With a major decrease in things to do amid the pandemic, many drivers are pulling over on their own accord.
A recent survey of 170 Uber and Lyft drivers around the country found that 58% saw their earnings fall by 80% or more during the period from March 16-26. It was a timeframe when many communities, including the city of Denver, were placed under stay-at-home orders. Seventy-two percent of those drivers said they were planning to stop driving or to drive much less. Conducted by Ridester.com, a website dedicated to the on-demand transportation industry, the survey also found that 77.5% of those drivers were worried about paying bills in April.
Johnson has some money saved up from his other job doing coding work for a production company, but it’s not going to last forever. Despite state officials telling people in his situation not to do so, he applied for unemployment benefits in late March and his application was accepted. As of Thursday, he was still waiting for a personal identification number and a debit card from the labor department.
“I’m better off than most drivers, probably,” he said. “I’m getting a little concerned. People aren’t just going to let themselves starve.”

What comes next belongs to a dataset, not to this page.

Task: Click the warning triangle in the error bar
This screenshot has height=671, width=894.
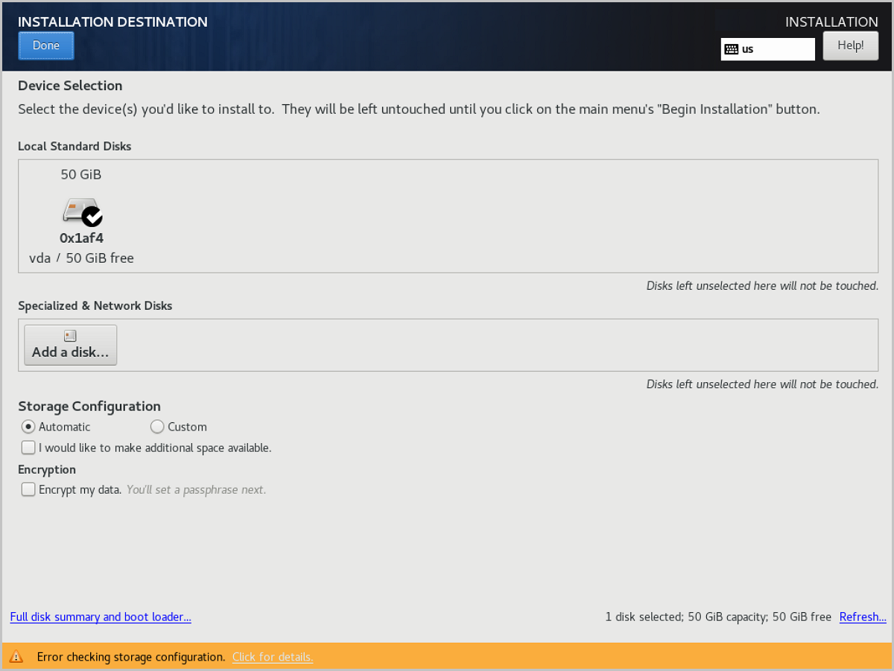Action: click(16, 657)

A challenge with rolling out benefits to gig workers and self-employed people is a vast majority have never paid unemployment insurance premiums or the companies they contract with have never labeled them employees and paid premiums covering them. Some view the federal government paying for benefits for these workers as a bailout for companies that rely on gig work.
“When it comes to something like the gig workers, it’s kind of like these companies like Lyft or Uber have built these large companies without paying their workers what they ought to be paid,” said Cindi Fukami, a professor in the department of management at the University of Denver’s Daniels College of Business.
Fukami, who for the last two years has been teaching a class on the future of work and artificial intelligence, hasn’t seen any statewide statistics on how many gig workers there are in Colorado but she knows it’s a growing segment of the economy. She pointed to a frequently cited 2016 report from McKinsey & Co. that found that while many most gig workers are “casual earners” or “free agents” who do gig work by choice, 30% of the roughly 8,000 people surveyed in Europe and the U.S. reported themselves as either “reluctant” or “financially strapped” workers. That means they were doing gig jobs out of necessity and relied on that income.
Self-employed workers have more options than gig employees. People with their own companies can try to tap into federal business assistance, such as the new Paycheck Protection Program, even though those efforts have also suffered glitches and delays as banks rush to roll them out.
Freelance photographer Jack Dempsey, of Thornton, covers professional sports for The Associated Press, is the Colorado Mammoth’s team photographer, has several large corporate clients and photographs events for the U.S. Department of Energy. In mid March, he told The Denver Post he had lost at least $35,000 this spring because of canceled events and games. Staying home with his wife and daughter — both of whom he believes have contracted COVID-19 — Dempsey early this month said he was applying for loans through the Small Business Administration to support his family.
Kevin O’Brien is a colleague of Fukami’s at DU’s Daniels College and a tax attorney. He’s heard a lot of horror stories from business owners trying to access SBA loans through local banks.
“It’s just amazing how quickly this (CARES Act) legislation came to be but also how difficult it is to respond to even at the state level,” O’Brien said. “Everybody is trying to understand and learn how this applies to small clients.”
Based on what he is reading and his interpretation that unemployment insurance is for personal expenses and small-business loans are for business expenses, he believes that freelancers with the means to do so should be able to pursue both types of relief. It will be up to state employment officials to ask unemployment applicants if they are also receiving small-business assistance.
“Technically, you can apply for both,” he said.
Denver Post staff writer Judith Kohler contributed to this report.